▶ **Zadanie A**: Streść w dwóch zdaniach tekst o rasizmie.
▶ **Zadanie B**: Rozwiń tekst o rasizmie, dopisując ciąg dalszy po jego ostatnim zdaniu.

▶ **Tekst**:
____________________

Bert Clendennen

Bert Clendennen

piątek, 28 października 2011

nie otoczenie trzeba zmienić, ale człowieka

Następnie rozwinęła się nauka, która zajmuje się rasami ludzkimi. Rasizm był zawsze problemem. Wydano miliardy dolarów, by zrozumieć dziwne prawa różnych ras, chcąc rozwiązać problemy ludzkości. Jedna rasa charakteryzuje się pewną rzeczą, inna rasa szeregiem innych rzeczy i to stworzyło światowy problem. Człowiek nie potrafi rozwiązać problemów rasowych. Popatrzcie na to w Ameryce, gdzie każdego dnia padają nowe oskarżenia o rasizm. Jezus znał skalę tego problemu. W Mateusza 24 powiedział, „wojny i wieści o wojnach” będą znakiem czasów ostatecznych. My przetłumaczyliśmy słowo określające narody, jako „etniczne”. Oznacza to etniczne lub rasowe. Jezus powiedział, że powstanie rasa przeciw rasie. Pod koniec II wojny światowej wielkie potęgi kolonialne zaczęły wycofywać się z kolonialnych imperiów i wtedy zaczęły wybuchać wojny etniczne. Rasa walczy przeciw rasie. W Afryce jest to plemię przeciw plemieniu. Widzimy to w Bośni, w Armenii, w Azerbejdżanie i na całym świecie. Ten problem przekracza możliwości cielesnego człowieka.

____________________

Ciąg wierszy

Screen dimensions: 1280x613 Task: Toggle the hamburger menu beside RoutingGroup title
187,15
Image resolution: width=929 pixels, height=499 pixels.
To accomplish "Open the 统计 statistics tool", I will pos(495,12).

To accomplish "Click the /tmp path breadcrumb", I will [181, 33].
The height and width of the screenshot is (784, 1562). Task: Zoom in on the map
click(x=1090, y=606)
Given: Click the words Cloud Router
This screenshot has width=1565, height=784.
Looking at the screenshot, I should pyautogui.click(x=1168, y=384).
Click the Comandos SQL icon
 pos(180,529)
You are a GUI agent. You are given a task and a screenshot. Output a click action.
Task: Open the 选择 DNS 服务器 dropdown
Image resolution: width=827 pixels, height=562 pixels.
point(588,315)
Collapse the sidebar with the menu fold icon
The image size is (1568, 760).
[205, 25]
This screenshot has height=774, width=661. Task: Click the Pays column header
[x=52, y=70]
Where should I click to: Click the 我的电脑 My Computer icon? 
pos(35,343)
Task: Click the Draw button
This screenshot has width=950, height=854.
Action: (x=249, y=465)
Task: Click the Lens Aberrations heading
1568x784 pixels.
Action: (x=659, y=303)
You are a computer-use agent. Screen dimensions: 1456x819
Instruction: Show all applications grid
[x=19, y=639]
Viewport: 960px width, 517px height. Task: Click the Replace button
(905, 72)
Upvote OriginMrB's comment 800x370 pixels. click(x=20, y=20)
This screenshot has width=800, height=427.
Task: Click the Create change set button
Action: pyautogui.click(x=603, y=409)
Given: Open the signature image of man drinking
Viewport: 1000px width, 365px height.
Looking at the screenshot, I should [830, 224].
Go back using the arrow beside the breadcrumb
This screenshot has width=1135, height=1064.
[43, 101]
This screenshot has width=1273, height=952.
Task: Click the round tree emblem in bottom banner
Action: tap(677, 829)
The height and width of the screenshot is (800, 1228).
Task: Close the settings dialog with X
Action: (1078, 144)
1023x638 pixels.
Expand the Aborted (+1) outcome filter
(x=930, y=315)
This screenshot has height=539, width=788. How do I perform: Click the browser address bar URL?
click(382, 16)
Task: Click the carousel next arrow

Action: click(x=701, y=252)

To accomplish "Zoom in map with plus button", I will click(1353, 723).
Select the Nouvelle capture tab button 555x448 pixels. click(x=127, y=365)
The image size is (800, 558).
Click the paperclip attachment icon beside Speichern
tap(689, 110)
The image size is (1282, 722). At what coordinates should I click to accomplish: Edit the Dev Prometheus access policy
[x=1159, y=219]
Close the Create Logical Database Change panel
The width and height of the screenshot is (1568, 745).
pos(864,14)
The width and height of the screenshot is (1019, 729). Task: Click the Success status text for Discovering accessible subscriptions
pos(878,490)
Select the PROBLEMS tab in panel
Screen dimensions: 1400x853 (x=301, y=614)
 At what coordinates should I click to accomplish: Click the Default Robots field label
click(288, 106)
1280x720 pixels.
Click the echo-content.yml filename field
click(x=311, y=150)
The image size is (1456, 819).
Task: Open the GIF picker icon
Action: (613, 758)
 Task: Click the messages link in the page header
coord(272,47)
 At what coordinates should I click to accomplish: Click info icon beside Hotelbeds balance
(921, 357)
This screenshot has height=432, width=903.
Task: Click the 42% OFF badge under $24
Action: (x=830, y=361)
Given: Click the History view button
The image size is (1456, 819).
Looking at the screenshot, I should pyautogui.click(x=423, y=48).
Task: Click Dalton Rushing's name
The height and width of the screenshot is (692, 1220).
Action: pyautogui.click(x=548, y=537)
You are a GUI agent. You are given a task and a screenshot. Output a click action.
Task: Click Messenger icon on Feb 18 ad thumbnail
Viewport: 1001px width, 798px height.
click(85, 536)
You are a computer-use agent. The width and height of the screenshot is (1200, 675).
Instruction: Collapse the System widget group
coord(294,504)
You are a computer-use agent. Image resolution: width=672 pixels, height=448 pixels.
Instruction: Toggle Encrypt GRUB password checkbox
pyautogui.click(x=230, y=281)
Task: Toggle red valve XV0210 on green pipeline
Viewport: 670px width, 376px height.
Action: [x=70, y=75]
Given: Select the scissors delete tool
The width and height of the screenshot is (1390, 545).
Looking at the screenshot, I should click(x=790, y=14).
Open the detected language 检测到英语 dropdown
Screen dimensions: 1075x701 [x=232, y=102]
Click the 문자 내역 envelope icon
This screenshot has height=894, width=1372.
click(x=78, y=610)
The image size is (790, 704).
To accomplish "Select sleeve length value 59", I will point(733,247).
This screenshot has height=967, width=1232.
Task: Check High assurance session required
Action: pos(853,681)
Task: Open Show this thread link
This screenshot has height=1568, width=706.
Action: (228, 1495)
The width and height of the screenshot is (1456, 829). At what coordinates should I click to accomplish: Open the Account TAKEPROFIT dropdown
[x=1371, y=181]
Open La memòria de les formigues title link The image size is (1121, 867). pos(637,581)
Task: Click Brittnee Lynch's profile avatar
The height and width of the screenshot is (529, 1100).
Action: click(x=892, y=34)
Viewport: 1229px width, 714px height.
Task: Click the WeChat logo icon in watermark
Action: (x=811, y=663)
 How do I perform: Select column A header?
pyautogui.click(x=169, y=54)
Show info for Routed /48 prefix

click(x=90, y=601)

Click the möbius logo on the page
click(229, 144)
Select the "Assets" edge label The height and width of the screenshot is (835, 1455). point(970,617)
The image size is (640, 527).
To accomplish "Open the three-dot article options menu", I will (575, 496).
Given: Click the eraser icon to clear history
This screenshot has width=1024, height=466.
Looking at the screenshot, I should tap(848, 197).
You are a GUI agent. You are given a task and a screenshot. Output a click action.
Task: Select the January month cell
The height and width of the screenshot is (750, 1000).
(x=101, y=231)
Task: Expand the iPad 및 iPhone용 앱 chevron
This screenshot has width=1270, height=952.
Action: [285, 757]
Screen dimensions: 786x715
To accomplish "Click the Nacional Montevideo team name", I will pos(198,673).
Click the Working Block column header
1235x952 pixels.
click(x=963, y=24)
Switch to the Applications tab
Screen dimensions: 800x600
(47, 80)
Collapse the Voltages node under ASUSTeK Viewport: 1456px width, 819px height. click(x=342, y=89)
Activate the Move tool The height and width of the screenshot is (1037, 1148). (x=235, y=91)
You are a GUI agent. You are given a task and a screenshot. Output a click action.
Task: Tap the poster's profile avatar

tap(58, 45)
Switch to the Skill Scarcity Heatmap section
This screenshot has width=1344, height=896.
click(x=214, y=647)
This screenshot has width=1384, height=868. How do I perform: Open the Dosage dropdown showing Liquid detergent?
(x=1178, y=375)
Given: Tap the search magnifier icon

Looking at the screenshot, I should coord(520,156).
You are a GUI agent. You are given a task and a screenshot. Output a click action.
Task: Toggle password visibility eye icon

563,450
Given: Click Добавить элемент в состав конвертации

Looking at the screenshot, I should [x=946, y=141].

____________________

▶ **Odpowiedź A**: Tekst stwierdza, że rasizm zawsze był problemem i że człowiek nie potrafi go rozwiązać, mimo wydania miliardów dolarów na zrozumienie różnych ras. Według tekstu Jezus zapowiedział w Mateusza 24, że powstanie rasa przeciw rasie, a wojny etniczne zaczęły wybuchać pod koniec II wojny światowej, gdy potęgi kolonialne wycofywały się ze swoich imperiów.

▶ **Odpowiedź B**:
Wreszcie jest cała sfera, która sama w sobie jest kompletną nauką i zajmuje się ludzką naturą, a w szczególności grzechem w ludzkiej naturze. To zajmowało człowieka od początku. Grzech w ludzkiej naturze, cóż za słowo. Człowiek wierzy, że ewoluował z niższej formy życia i że otoczenie determinowało tą ewolucję. Nauka o ludzkiej naturze twierdzi, że można zmienić  człowieka, zmieniając jego otoczenie. Na takim wierzeniu oparta była pierwsza urbanistyczna odnowa Ameryki. Zmień otoczenie, a zmienisz człowieka. Pierwszego eksperymentu dokonano w stanie Pennsylvania, w mieście Filadelfia. Wydano miliard dolarów na przekształcenie getta w piękne miejsce, gdzie wszystko było nowe. Pamiętam, jak oglądałem w telewizji marsz ludzi do tego nowego raju. Co za dzień! Wszyscy kryminaliści się zmienią. Przenosimy ich ze starego otoczenia do nowego i pięknego miejsca. Na pewno to się opłaci. Dziesięć lat później byłem w tym mieście bratniej miłości Filadelfia i poprosiłem kierowcę taksówki, by mnie zawiózł do tego miejsca przebudzenia urbanistycznego. Czy wiecie, co zobaczyłem? Drzwi bez zawiasów, powybijane okna, a rury wodne sprzedano za wino. Miejsce to było znowu gettem. Cała okolica była zniszczona. To nie otoczenie trzeba zmienić, ale człowieka. Kiedy człowiek zgrzeszył przeciwko Bogu, stał się z natury grzesznikiem. Nie chodzi o to, co robi, ale kim jest. Człowiek jest grzesznikiem i aby go zmienić, musi narodzić się na nowo. Specjaliści od zachowań mówią, że człowiek jest zły, ponieważ jest biedny. Jedyna różnica pomiędzy grzechem w gettach, a grzechem na wysokich stanowiskach jest to, że ci na wysokich stanowiskach przykrywają ten odór grzechu wodą kolońską. Ja i miliony takich, jak ja, odrzucamy nauczanie, że człowiek jest kryminalistą dlatego, że jest biedny. Wychowywałem się w świecie, gdzie ludzie biedni nazywali nas biedakami, ale nigdy nie byliśmy kryminalistami- Nigdy nie zraniliśmy naszych sąsiadów. To nie jest zależne od otoczenia.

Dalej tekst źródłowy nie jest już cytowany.